- **Collection entries**:
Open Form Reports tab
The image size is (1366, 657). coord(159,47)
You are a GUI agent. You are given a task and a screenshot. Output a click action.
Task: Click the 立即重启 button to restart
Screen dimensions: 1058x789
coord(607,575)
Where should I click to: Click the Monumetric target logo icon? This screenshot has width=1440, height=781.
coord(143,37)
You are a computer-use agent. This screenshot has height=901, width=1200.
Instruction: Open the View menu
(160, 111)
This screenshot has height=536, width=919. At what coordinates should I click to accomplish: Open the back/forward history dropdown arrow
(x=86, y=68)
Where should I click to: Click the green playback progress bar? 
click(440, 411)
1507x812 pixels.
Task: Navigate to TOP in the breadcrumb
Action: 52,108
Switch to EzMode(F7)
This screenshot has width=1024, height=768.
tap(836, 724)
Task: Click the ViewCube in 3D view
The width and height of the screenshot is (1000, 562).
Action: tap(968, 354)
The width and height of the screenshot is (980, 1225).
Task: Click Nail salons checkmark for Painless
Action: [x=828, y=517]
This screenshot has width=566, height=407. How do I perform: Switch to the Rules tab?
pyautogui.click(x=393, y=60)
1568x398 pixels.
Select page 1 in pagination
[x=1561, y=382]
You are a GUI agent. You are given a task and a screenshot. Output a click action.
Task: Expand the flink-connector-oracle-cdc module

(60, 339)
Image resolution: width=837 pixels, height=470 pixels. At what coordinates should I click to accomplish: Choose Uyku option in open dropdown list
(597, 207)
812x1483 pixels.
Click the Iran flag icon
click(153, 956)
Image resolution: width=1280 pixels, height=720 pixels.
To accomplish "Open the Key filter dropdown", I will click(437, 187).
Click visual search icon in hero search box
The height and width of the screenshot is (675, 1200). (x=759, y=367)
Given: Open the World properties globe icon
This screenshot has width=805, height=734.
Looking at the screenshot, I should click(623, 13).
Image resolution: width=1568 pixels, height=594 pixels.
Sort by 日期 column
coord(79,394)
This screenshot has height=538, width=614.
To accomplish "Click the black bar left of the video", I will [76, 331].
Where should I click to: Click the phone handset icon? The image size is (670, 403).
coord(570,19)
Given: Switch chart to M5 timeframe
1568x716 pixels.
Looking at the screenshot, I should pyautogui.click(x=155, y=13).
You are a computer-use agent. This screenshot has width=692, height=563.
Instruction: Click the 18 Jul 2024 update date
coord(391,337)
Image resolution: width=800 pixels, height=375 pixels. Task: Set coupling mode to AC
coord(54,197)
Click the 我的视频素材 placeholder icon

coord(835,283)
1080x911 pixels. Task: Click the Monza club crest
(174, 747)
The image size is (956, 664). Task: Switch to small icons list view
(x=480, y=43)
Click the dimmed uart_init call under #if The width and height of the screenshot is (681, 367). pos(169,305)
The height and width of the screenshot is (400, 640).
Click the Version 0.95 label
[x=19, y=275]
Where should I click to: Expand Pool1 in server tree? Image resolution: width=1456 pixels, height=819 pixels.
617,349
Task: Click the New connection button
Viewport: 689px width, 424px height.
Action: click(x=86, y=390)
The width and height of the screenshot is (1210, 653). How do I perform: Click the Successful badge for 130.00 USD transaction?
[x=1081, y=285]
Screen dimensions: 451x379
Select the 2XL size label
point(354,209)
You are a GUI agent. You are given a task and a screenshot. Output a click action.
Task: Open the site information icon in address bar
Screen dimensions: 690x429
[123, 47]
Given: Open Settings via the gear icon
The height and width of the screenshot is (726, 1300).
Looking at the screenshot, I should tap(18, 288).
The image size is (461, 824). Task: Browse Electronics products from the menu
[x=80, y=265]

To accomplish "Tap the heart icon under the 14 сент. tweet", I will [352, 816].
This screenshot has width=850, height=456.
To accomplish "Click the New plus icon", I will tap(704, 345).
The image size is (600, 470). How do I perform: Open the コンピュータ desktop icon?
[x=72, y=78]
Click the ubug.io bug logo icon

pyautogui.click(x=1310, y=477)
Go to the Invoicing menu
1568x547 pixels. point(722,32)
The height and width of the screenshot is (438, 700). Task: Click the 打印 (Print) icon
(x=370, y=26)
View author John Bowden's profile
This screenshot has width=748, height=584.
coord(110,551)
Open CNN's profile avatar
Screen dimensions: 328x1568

- **GOAL OF THE EXERCISE**: Retyping every line above exactly is all that is needed.

- **OUTPUT FOR THIS TASK**:
Open Form Reports tab
The image size is (1366, 657). coord(159,47)
You are a GUI agent. You are given a task and a screenshot. Output a click action.
Task: Click the 立即重启 button to restart
Screen dimensions: 1058x789
coord(607,575)
Where should I click to: Click the Monumetric target logo icon? This screenshot has width=1440, height=781.
coord(143,37)
You are a computer-use agent. This screenshot has height=901, width=1200.
Instruction: Open the View menu
(160, 111)
This screenshot has height=536, width=919. At what coordinates should I click to accomplish: Open the back/forward history dropdown arrow
(x=86, y=68)
Where should I click to: Click the green playback progress bar? 
click(440, 411)
1507x812 pixels.
Task: Navigate to TOP in the breadcrumb
Action: 52,108
Switch to EzMode(F7)
This screenshot has width=1024, height=768.
tap(836, 724)
Task: Click the ViewCube in 3D view
The width and height of the screenshot is (1000, 562).
Action: tap(968, 354)
The width and height of the screenshot is (980, 1225).
Task: Click Nail salons checkmark for Painless
Action: [x=828, y=517]
This screenshot has width=566, height=407. How do I perform: Switch to the Rules tab?
pyautogui.click(x=393, y=60)
1568x398 pixels.
Select page 1 in pagination
[x=1561, y=382]
You are a GUI agent. You are given a task and a screenshot. Output a click action.
Task: Expand the flink-connector-oracle-cdc module

(60, 339)
Image resolution: width=837 pixels, height=470 pixels. At what coordinates should I click to accomplish: Choose Uyku option in open dropdown list
(597, 207)
812x1483 pixels.
Click the Iran flag icon
click(153, 956)
Image resolution: width=1280 pixels, height=720 pixels.
To accomplish "Open the Key filter dropdown", I will click(437, 187).
Click visual search icon in hero search box
The height and width of the screenshot is (675, 1200). (x=759, y=367)
Given: Open the World properties globe icon
This screenshot has width=805, height=734.
Looking at the screenshot, I should click(623, 13).
Image resolution: width=1568 pixels, height=594 pixels.
Sort by 日期 column
coord(79,394)
This screenshot has height=538, width=614.
To accomplish "Click the black bar left of the video", I will [76, 331].
Where should I click to: Click the phone handset icon? The image size is (670, 403).
coord(570,19)
Given: Switch chart to M5 timeframe
1568x716 pixels.
Looking at the screenshot, I should pyautogui.click(x=155, y=13).
You are a computer-use agent. This screenshot has width=692, height=563.
Instruction: Click the 18 Jul 2024 update date
coord(391,337)
Image resolution: width=800 pixels, height=375 pixels. Task: Set coupling mode to AC
coord(54,197)
Click the 我的视频素材 placeholder icon

coord(835,283)
1080x911 pixels. Task: Click the Monza club crest
(174, 747)
The image size is (956, 664). Task: Switch to small icons list view
(x=480, y=43)
Click the dimmed uart_init call under #if The width and height of the screenshot is (681, 367). pos(169,305)
The height and width of the screenshot is (400, 640).
Click the Version 0.95 label
[x=19, y=275]
Where should I click to: Expand Pool1 in server tree? Image resolution: width=1456 pixels, height=819 pixels.
617,349
Task: Click the New connection button
Viewport: 689px width, 424px height.
Action: click(x=86, y=390)
The width and height of the screenshot is (1210, 653). How do I perform: Click the Successful badge for 130.00 USD transaction?
[x=1081, y=285]
Screen dimensions: 451x379
Select the 2XL size label
point(354,209)
You are a GUI agent. You are given a task and a screenshot. Output a click action.
Task: Open the site information icon in address bar
Screen dimensions: 690x429
[123, 47]
Given: Open Settings via the gear icon
The height and width of the screenshot is (726, 1300).
Looking at the screenshot, I should tap(18, 288).
The image size is (461, 824). Task: Browse Electronics products from the menu
[x=80, y=265]

To accomplish "Tap the heart icon under the 14 сент. tweet", I will [352, 816].
This screenshot has width=850, height=456.
To accomplish "Click the New plus icon", I will tap(704, 345).
The image size is (600, 470). How do I perform: Open the コンピュータ desktop icon?
[x=72, y=78]
Click the ubug.io bug logo icon

pyautogui.click(x=1310, y=477)
Go to the Invoicing menu
1568x547 pixels. point(722,32)
The height and width of the screenshot is (438, 700). Task: Click the 打印 (Print) icon
(x=370, y=26)
View author John Bowden's profile
This screenshot has width=748, height=584.
coord(110,551)
Open CNN's profile avatar
Screen dimensions: 328x1568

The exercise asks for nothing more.